Они вяло поднимают руки к стене — и из стены, из вделанного в нее крана льется прозрачная струя. Но для того, чтобы пить эту воду и даже мыть в ней руки, приходится преодолевать себя. Они знают, что вода эта уже десятки раз проциркулировала по их организмам, проходила через их мочевые пузыри. Они выставляют ведра, собирают дождевую воду, но и та отравлена химикатами.

Они подходят к окну, следят за полетом птиц, и им кажется, что взмах птичьих крыльев выглядит прощальным жестом. Их мучают угрызения совести: ведь они внесли свой вклад в уничтожение видов, и полет птиц, их небесная акробатика вызывает не восхищение, а боль, и они отворачиваются от окна.

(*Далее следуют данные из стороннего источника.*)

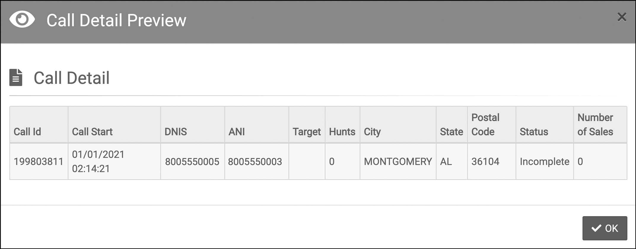Click the Call Start column header
Viewport: 636px width, 249px height.
(115, 125)

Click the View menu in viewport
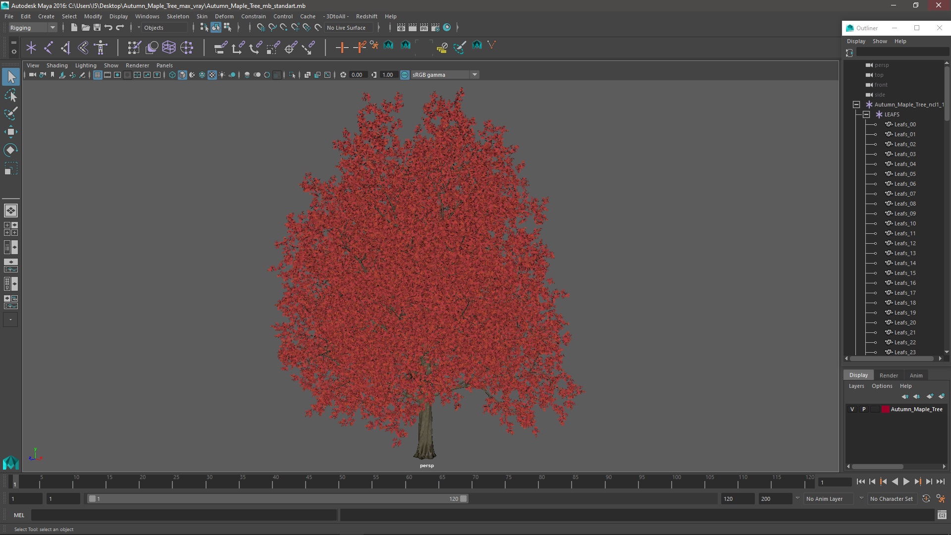pos(32,65)
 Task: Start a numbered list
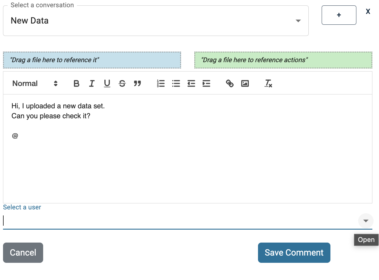click(161, 84)
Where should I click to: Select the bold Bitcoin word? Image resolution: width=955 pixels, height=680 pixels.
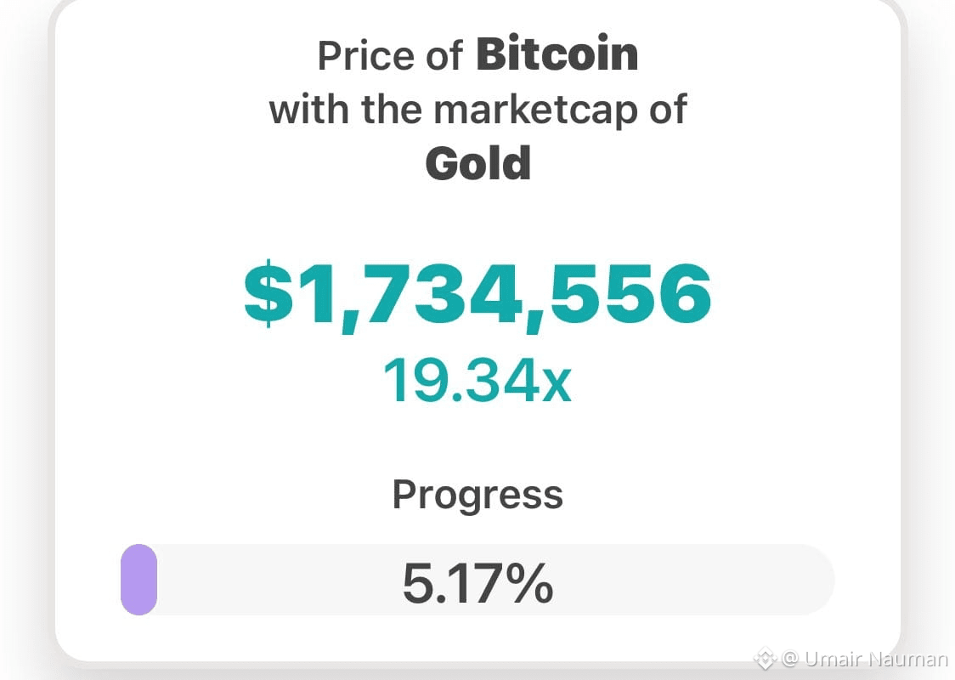(557, 54)
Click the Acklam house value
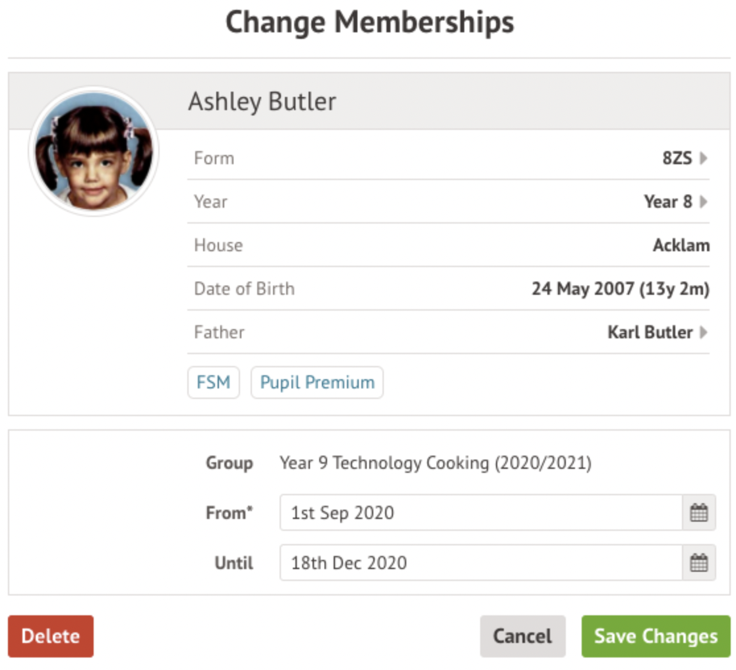The width and height of the screenshot is (736, 670). click(x=681, y=245)

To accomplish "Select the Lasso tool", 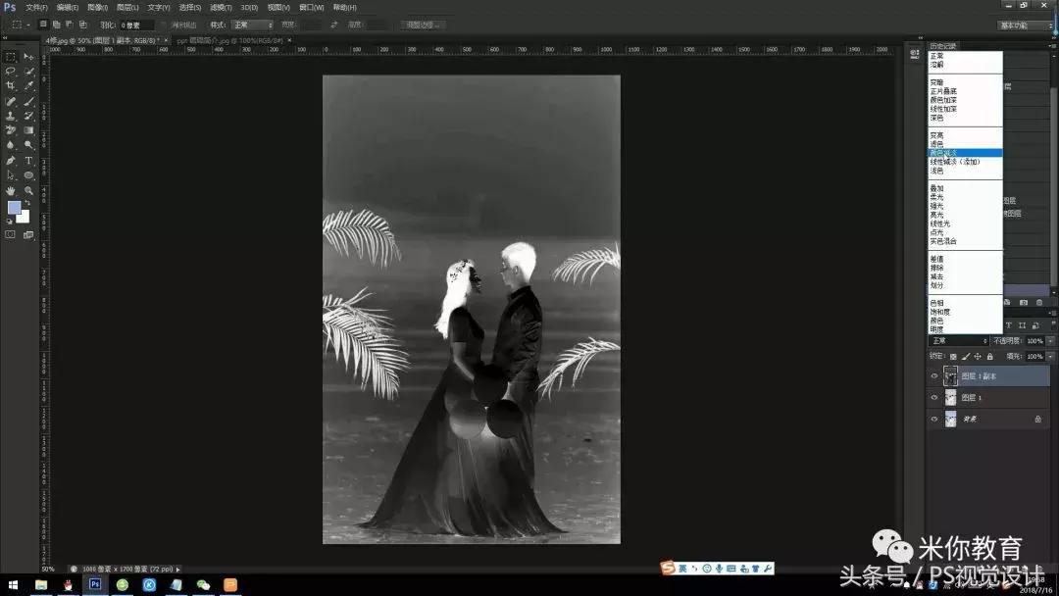I will pyautogui.click(x=11, y=71).
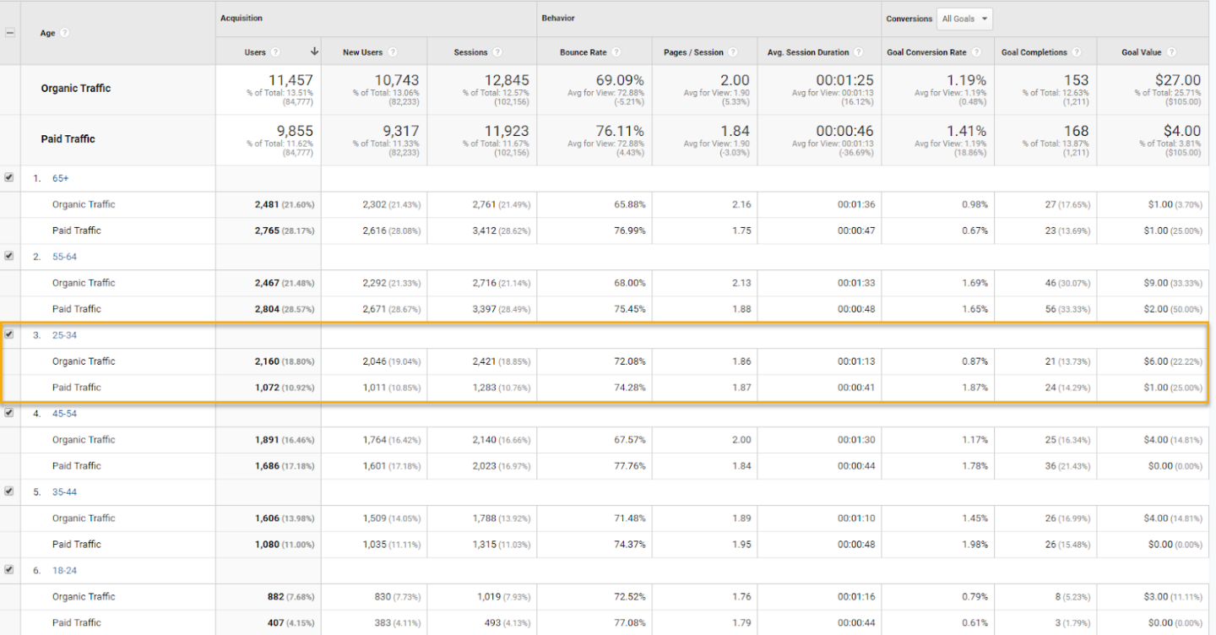Screen dimensions: 1216x635
Task: Click the Users column help icon
Action: click(276, 52)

Эта женщина, этот мужчина, обеспокоенные, ищущие забвения во сне или неспособные заснуть от обуревающих их мыслей, жаждущие найти стабильную опору, не ускользающую от рук, не расплывающуюся туманом… Один из них поднимает с мостовой опавший древесный лист, приносит домой. Листок лежит в ладони, отливая матовым золотом: оскульптуренная жизнь, выверенная конструкция, легкий как перышко, готовый вспорхнуть, воспарить, движимый легким выдохом, сухой в слегка влажной человеческой ладони. Глаз прослеживает тысячи ребер жесткости, ответвлений, перегородок, пятнышек, капилляров — целых миров, галактик, цивилизаций с колониями вирусов и плесеней. В каждом микроне тысячи галактик. Почва тянет его к себе; превосходящий по совершенству надутый ветром парус, не уступающий улитке или ракушке, он растворится в горсти земли, раздираемый множеством сил смерти и возрождения. И если слегка — лишь чуть-чуть — подкорректировать зрение, то увидишь все эти силы в действии, проявляющимися в стоящем перед окном дереве, с которого слетел этот лист. Осень. Дерево экономит энергию, чтобы пережить зиму, избавляется от ненужной теперь листвы. Нет, это не дерево, а кипящий сгусток материи, в борьбе, развитии, смерти, рождении мелких и мельчайших видов, питающихся друг другом, рождающихся и гибнущих с каждым вздохом склонившихся над листком мужчины и женщины, чувствующих природу в ее ревущем стремлении… куда? Постоянное взаимодействие, рождение и смерть, созидание и крушение, крах экосистем, империй, цивилизаций, галактик.

Мужчина и женщина затихли в своем уголке вселенной любуясь золотым совершенством, опавшим осенним листком. Свежим отходом живой природы, которому суждено возродиться в новых проявлениях, снова погибнуть и снова восстать. Сжать руку — и выбросить золотую пыль за окно. Ближайший дождь смоет эту пыль в почву, к корням породившего этот лист дерева и своим чередом опять засверкает его вещество, нежась в солнечных лучах. Или же положить этот листок на блюдо в гостиной и шутливо кланяться ему, иконе живой природы, извиняясь перед нею за разрушения, причиненные видом двуногих прямоходящих, надеясь, что законы, создавшие этот лист, сильнее мелких, суетных, злобных закончиков разрушения и извращения.